Le jour de mon retour

Le film, le jour de mon retour retrace l’aventure dramatique de Donald Crowhurst, lors de la première course solitaire autour du monde à la voile sans escale et par les trois caps, le Golden Globe Challenge en 1968-69. Donald Crowhurst, simple amateur sans grande expérience, décide d’y participer.
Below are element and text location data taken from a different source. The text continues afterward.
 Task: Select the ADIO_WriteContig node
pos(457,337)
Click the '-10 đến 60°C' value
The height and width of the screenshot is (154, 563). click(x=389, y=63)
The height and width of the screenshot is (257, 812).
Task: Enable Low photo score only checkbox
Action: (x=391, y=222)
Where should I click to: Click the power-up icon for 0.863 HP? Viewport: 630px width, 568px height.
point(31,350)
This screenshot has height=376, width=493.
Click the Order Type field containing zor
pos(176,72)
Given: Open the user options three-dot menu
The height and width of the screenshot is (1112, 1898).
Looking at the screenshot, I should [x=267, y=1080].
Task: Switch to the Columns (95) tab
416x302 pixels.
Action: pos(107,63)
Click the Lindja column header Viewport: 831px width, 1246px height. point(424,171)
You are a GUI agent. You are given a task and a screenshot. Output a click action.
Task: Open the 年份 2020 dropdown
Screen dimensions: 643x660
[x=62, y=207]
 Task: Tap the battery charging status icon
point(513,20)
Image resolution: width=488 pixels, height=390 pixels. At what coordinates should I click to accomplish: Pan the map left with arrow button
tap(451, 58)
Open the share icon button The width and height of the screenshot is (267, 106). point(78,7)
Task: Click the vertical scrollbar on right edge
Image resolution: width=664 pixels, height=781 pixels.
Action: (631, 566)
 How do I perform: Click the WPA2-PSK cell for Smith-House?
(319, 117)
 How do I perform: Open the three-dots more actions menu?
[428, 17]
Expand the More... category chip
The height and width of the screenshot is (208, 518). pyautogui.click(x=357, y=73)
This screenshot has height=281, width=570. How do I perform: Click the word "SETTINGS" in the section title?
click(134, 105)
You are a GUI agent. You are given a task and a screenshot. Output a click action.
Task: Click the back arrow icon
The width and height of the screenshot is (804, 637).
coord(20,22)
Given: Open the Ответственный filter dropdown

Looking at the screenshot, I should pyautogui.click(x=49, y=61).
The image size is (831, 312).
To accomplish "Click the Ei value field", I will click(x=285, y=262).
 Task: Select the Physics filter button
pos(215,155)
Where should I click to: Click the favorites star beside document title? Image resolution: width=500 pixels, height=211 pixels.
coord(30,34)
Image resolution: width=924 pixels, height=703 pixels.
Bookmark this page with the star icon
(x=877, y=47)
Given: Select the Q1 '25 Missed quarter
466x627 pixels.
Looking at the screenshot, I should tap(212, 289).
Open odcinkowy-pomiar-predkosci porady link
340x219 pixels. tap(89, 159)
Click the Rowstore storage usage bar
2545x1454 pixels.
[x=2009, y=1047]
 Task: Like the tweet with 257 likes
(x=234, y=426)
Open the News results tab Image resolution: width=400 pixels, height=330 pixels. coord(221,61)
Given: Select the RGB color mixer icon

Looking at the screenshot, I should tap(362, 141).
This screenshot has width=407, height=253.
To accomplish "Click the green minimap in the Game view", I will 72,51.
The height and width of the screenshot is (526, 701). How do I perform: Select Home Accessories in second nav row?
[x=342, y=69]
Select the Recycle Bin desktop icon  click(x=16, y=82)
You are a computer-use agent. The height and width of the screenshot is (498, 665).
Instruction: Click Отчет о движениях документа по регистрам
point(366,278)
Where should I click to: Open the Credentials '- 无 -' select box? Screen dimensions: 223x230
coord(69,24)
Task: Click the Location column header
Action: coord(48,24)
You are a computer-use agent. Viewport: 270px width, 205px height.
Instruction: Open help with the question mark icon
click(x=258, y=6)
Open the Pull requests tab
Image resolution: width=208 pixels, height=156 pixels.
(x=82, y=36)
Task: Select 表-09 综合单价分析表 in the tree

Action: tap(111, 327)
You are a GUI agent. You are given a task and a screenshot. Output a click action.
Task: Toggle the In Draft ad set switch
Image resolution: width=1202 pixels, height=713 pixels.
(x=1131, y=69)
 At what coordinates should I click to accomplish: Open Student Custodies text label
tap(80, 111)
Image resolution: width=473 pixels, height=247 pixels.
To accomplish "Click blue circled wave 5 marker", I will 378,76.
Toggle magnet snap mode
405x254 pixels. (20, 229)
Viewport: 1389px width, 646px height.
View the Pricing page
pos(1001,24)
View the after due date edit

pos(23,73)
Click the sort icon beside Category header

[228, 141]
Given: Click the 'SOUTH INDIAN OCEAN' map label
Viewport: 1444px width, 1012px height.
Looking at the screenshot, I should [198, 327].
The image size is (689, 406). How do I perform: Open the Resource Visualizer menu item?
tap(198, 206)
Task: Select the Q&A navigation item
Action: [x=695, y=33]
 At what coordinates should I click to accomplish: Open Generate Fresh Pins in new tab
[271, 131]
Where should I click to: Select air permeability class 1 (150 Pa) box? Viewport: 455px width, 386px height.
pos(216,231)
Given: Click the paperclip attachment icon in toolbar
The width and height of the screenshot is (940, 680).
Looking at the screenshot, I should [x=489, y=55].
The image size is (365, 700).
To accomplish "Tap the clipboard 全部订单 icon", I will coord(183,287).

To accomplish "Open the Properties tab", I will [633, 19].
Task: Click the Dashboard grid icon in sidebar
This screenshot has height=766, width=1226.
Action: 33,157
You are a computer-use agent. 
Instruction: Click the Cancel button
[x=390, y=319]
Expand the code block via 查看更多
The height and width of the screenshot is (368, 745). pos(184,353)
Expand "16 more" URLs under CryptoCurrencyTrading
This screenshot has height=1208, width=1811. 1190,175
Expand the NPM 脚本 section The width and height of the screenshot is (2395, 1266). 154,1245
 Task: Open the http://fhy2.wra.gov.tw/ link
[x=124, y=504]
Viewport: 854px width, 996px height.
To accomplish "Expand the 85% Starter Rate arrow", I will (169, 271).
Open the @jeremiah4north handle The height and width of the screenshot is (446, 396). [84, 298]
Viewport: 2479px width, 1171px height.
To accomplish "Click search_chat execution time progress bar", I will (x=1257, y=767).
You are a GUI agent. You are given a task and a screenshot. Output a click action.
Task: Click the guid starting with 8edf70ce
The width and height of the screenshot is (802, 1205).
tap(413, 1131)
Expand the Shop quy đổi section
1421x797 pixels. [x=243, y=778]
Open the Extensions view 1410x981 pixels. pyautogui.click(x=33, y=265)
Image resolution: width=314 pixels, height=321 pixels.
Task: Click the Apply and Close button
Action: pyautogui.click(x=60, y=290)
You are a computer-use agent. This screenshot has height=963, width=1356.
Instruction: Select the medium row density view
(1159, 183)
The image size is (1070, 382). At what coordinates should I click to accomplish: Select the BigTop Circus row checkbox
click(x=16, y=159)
Affiche du film Le Jour de mon retour
Le Jour de mon retour

Ayant hypothéqué sa maison et sa société, il se retrouve obligé de partir pour honorer son contrat, alors que son voilier, un trimaran, n’est pas prêt. Très vite il est malmené par les éléments et s’aperçoit qu’il n’a pas les compétences pour mener à bien cette course. Pressé de donner sa position, au bout de quelques jours de course il triche, s’invente une route imaginaire tout en restant en atlantique. Il attend que les autres reviennent de leur circumnavigation pour se glisser à leur suite lors de la remontée de l’océan atlantique. Mais à la suite de casse ou d’abandon des autres participants il se retrouve en “tête de la course”  et à partir de là, la presse s’intéresse à lui et il ne peut plus reculer, obliger de mentir au point de devenir fou.
Son voilier, le Teignmouth Electron, du nom de sa société sera retrouvé vide en atlantique le 10 juillet 1969. le livre de bord et ses notes, témoignant de sa fraude, bien en évidence sur la table à cartes.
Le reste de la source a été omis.